That day I found an old photograph of us on a holiday we shared on Margarita island and blue tacked it to my wall while making a promise that I would live my life to its fullest because one never knew when it can be suddenly taken away.



Now I see student-led protesters clashing with the security forces in Venezuela, the worst anti-government protests the country has seen in over a decade, and of course, I am concerned on a very personal level too.

They fight over a range of grievances that include inflation, joblessness, food shortages and high crime.

While I tread lightly on politics these days. Given now my mother's Facebook feed, once full of Deepak Chopra-esque quotes of inspiration and inner peace is now laden with stories and images of the bloody violence that paints the streets of her homeland, I felt it necessary to at least share one angle of this story.

A quote from a teenager trembling with emotion (via npr), said "the only way this can be resolved is by continuing the struggle. We can't dialogue with an assassin. You can't extend your hand to a hypocrite who says one thing but does another."



I asked my cousin, who's a paediatrician currently in Caracas to let me know her perspective of what is going on in Venezuela.

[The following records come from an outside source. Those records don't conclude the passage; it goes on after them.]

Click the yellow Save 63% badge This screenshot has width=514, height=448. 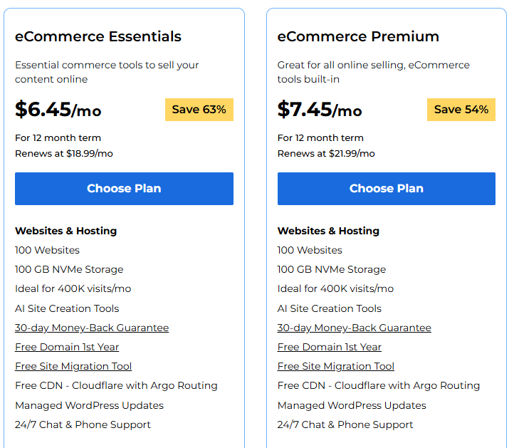pyautogui.click(x=199, y=110)
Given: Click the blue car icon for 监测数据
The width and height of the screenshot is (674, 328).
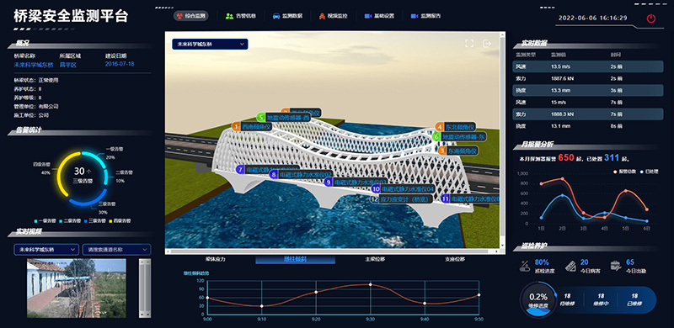Looking at the screenshot, I should tap(276, 16).
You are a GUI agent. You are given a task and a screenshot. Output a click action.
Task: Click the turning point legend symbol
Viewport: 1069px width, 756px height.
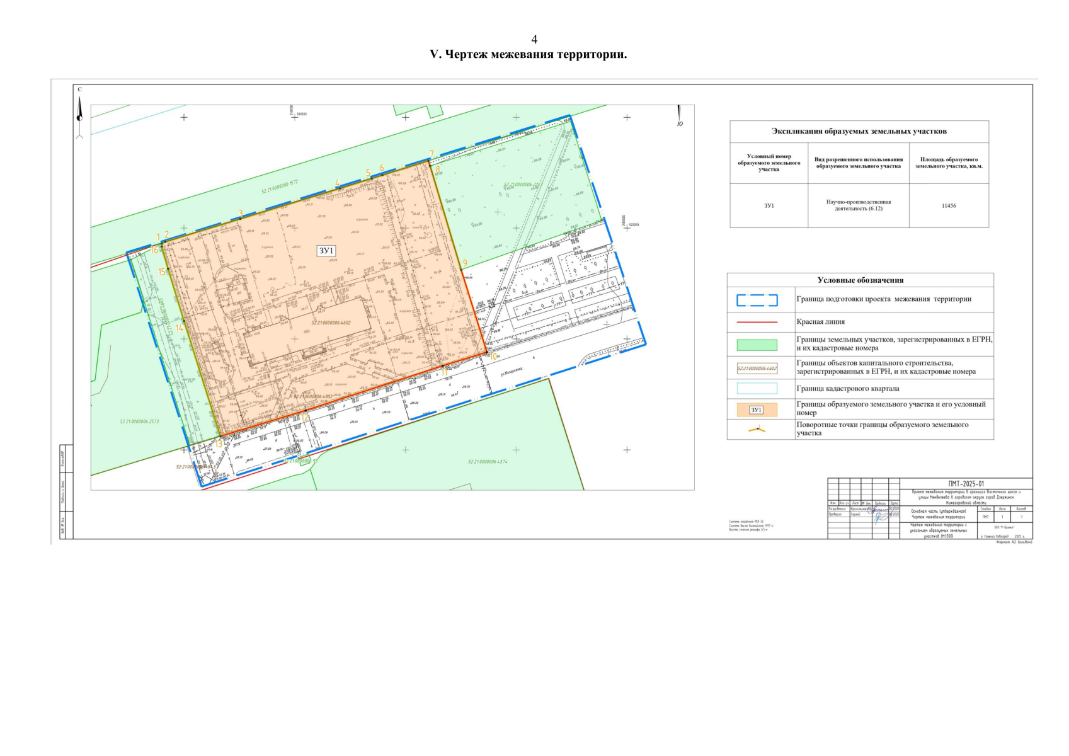[757, 430]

"Right now we don't have all that many products we used to have at the supermarkets, they (government) control the movement of US dollars and they are not giving them to companies to import the products or the materials to make them here, hence our economy is not sustainable - despite having the biggest oil reserve of the world - because they are directing all the incomes into their own pockets and giving it to other countries like Cuba, Ecuador, Argentina, Bolivia, to get them as alies (aliados).

There is so much corruption.

Politically we are not ruled by the constitution anymore, they (the government) do as they please with the laws. Socially this all has affected everyone, kids are brought up with no respect or values, no morals, education has gone to a very poor level, they've messed up the education program and the autonomy of universities. The government have everything centralised in their power.

Everything is so expensive now, the costs have gone up more than 300% and keep rising, but salaries don't.

People have to queue to get essential products such as toilet paper, milk, vegetable oil, sugar, coffee, corn flour for arepas, wheat flour, medicines for chemotherapy, antibiotics and other important ones... the list goes on and on... I can't find tires for my car, or batteries for cars or watches... it's just mad!


The students are on the streets, closing them, while police and the national guard and armed government forces shoot them. You'll find a lot of that on the news and on youtube and tweeter... check cnn too.. there's a reporter called Fernando del Rincon who has been following all that's happened recently, you'll find him on tweeter too @fdelrincon."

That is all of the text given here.